Ces dernières paroles prononcées, plus rien n’éclaira l’endroit où se tenait le Grillon-qui-parle. Il s’était éteint comme s’éteint une chandelle dont on vient de souffler la flamme. Et l’obscurité sur la route en fut plus profonde encore.

Chapitre 14

Pinocchio, qui n’a pas suivi les excellents conseils du Grillon-qui-parle, se retrouve nez à nez avec des bandits.

La marionnette reprit sa route en bougonnant:

– Nous autres, les enfants, n’avons vraiment pas de chance. Tout le monde nous donne des leçons ou nous réprimande. A les entendre, ils se prennent tous pour nos papas ou nos maîtres d’école. Tous, même un simple grillon! Parce que je n’ai pas voulu suivre les conseils de cet ennuyeux Grillon-qui-parle, le voilà qui me prédit plein d’ennuis. D’après lui, je risquerais de rencontrer des bandits! Encore heureux que je n’y croie pas. D’ailleurs, je n’y ai jamais cru. Pour moi, les bandits ont été inventés exprès par les papas pour faire peur aux enfants qui veulent sortir la nuit. Et même si j’en croisais sur cette route, est-ce que je me laisserais intimidé? Jamais de la vie! Je leur dirais, bien en face: «C’est à quel sujet, messieurs les bandits?». Ah mais! Ils s’apercevraient qu’on ne plaisante pas avec moi. Ils continueraient leur chemin, et basta! Des paroles bien senties et ces bandits, moi, je les vois détalant comme le vent. D’ailleurs, s’ils n’étaient pas suffisamment éduqués pour s’en aller, c’est moi qui partirais pour avoir la paix…

Pinocchio n’eut pas le temps d’achever son raisonnement car il venait d’entendre le bruissement d’une feuille derrière lui.

Il se retourna. Dans la pénombre, il distingua deux sinistres individus dissimulés dans des sacs de charbon qui le suivaient sur la pointe des pieds. On aurait dit deux fantômes.

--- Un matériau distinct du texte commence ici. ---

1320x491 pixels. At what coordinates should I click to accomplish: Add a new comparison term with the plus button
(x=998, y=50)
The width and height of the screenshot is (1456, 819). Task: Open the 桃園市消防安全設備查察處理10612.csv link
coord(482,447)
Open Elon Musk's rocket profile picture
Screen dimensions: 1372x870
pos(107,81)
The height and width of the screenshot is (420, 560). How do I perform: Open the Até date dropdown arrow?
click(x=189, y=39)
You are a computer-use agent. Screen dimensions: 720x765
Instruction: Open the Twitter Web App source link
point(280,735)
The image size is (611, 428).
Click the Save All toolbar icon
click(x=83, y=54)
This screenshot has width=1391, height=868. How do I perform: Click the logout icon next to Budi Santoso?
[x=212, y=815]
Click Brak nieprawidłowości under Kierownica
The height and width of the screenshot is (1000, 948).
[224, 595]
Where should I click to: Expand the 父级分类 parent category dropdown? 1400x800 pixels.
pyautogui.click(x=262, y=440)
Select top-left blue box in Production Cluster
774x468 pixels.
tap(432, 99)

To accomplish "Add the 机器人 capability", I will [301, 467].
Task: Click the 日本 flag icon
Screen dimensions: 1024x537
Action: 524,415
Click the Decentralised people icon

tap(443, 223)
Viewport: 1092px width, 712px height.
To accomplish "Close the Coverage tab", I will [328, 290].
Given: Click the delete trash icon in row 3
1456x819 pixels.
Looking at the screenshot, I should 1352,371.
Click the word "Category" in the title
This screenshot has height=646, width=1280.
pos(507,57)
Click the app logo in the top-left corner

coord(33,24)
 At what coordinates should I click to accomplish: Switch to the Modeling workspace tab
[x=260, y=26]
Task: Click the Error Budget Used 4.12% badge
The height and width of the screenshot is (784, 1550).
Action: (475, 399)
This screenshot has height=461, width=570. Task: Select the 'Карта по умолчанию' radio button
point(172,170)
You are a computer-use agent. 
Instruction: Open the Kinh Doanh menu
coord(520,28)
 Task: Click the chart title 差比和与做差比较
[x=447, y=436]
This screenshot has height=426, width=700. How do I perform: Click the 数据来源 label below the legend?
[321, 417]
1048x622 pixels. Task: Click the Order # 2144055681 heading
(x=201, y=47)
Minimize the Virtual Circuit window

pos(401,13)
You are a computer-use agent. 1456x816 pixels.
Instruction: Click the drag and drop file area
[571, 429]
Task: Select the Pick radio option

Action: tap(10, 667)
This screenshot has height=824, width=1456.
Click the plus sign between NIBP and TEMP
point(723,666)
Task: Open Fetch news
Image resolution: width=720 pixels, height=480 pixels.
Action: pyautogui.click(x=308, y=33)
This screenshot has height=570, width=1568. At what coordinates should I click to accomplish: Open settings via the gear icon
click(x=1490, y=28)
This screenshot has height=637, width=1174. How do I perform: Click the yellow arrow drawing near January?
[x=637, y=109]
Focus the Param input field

– Ce sont les bandits! – se dit-il.

Et, comme il ne savait pas où cacher ses pièces d’or, il les fourra dans sa bouche et les glissa sous sa langue. Puis il essaya de se sauver. Mais à peine avait-il bougé qu’il sentit qu’on l’attrapait par le bras. Deux voix caverneuses vociférèrent:

– La bourse ou la vie!

Pinocchio ne pouvait pas répondre à cause des sequins qu’il avait dans la bouche. Il multiplia contorsions et mimiques pour expliquer à ces deux encagoulés, dont on ne voyait que les yeux à travers des trous faits dans les sacs, qu’il n’était qu’une pauvre marionnette n’ayant pas la moindre piécette, même fausse, sur lui.

– Ca suffit! Arrête ton baratin et montre ton argent! – crièrent en chœur les deux brigands.

Pinocchio, d’un signe de tête accompagné d’un mouvement des mains, leur signifia qu’il n’en avait pas.

– Sors-le! Sinon, tu es mort. – menaça le plus grand.